Try it: When the line containing "Tap the 14:31:22 timestamp" appears in the data below, begin copying there and stop only after the line containing "You are a computer-use agent. This".

[Stored items]
-- Opening Marker --

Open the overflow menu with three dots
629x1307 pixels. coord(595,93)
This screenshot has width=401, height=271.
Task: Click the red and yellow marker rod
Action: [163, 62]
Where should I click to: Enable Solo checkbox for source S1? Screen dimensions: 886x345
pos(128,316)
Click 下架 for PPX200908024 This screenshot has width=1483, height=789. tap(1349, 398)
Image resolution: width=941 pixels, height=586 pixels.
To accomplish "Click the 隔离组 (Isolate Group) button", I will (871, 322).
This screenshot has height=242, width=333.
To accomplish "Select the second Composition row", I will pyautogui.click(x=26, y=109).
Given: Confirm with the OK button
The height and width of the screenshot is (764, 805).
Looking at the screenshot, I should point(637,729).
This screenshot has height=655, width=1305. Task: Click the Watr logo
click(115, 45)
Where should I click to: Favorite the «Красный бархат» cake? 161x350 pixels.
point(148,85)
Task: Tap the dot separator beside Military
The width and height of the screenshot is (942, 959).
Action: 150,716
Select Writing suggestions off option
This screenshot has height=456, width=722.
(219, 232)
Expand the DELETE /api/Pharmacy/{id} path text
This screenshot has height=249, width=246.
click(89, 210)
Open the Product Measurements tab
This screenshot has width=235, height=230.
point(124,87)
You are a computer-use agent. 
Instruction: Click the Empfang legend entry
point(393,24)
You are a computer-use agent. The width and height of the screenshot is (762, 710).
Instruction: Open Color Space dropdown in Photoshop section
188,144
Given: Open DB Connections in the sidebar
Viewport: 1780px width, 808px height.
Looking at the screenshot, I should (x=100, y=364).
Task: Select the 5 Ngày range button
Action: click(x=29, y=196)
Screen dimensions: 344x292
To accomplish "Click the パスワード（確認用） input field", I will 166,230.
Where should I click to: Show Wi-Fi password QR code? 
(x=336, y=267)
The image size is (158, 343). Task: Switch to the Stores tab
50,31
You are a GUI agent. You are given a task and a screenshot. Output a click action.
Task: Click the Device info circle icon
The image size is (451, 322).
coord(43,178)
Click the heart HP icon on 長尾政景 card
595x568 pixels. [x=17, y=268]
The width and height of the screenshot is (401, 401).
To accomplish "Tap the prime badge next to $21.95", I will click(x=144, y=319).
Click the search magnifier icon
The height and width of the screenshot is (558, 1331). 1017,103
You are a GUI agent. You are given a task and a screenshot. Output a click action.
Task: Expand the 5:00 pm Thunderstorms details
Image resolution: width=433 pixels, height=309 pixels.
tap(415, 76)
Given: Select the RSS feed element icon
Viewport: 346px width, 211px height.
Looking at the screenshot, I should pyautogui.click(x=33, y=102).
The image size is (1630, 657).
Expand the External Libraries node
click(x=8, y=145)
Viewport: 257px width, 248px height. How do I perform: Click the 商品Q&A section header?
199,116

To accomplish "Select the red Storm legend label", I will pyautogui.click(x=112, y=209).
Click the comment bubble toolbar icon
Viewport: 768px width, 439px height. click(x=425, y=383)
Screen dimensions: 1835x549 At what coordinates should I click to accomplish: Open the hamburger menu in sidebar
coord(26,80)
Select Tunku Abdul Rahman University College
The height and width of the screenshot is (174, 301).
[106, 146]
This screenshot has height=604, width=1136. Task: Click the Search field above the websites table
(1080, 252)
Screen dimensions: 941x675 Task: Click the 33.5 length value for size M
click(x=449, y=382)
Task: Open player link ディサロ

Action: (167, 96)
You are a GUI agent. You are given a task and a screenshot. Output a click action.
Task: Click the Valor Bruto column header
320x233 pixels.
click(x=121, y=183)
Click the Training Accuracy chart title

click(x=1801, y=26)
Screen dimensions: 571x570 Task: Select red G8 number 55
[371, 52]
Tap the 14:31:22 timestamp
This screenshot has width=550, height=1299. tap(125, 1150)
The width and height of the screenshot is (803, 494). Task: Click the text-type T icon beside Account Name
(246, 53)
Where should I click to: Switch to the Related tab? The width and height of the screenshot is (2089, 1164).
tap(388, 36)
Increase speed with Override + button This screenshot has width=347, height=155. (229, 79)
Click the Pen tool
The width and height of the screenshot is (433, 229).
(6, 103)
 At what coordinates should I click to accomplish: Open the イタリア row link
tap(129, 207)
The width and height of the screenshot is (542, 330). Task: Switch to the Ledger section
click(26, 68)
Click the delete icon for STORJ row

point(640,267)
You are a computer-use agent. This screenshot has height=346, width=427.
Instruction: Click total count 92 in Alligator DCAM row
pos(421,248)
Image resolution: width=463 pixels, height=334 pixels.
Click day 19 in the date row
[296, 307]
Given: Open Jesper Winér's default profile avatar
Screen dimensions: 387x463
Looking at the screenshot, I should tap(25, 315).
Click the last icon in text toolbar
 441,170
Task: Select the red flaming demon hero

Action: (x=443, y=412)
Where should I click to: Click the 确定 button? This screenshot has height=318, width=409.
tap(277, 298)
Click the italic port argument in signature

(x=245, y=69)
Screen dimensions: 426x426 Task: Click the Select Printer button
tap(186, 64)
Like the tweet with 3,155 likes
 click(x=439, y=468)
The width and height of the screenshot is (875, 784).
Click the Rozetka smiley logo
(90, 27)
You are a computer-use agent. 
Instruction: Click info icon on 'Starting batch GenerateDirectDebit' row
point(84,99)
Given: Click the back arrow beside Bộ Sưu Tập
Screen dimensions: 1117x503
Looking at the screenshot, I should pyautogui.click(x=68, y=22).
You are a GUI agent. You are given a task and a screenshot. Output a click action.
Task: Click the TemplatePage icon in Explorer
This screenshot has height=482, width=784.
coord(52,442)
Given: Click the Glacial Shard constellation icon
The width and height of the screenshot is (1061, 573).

-- Closing Marker --

Answer to this problem:
Tap the 14:31:22 timestamp
This screenshot has width=550, height=1299. tap(125, 1150)
The width and height of the screenshot is (803, 494). Task: Click the text-type T icon beside Account Name
(246, 53)
Where should I click to: Switch to the Related tab? The width and height of the screenshot is (2089, 1164).
tap(388, 36)
Increase speed with Override + button This screenshot has width=347, height=155. (229, 79)
Click the Pen tool
The width and height of the screenshot is (433, 229).
(6, 103)
 At what coordinates should I click to accomplish: Open the イタリア row link
tap(129, 207)
The width and height of the screenshot is (542, 330). Task: Switch to the Ledger section
click(26, 68)
Click the delete icon for STORJ row

point(640,267)
You are a computer-use agent. This screenshot has height=346, width=427.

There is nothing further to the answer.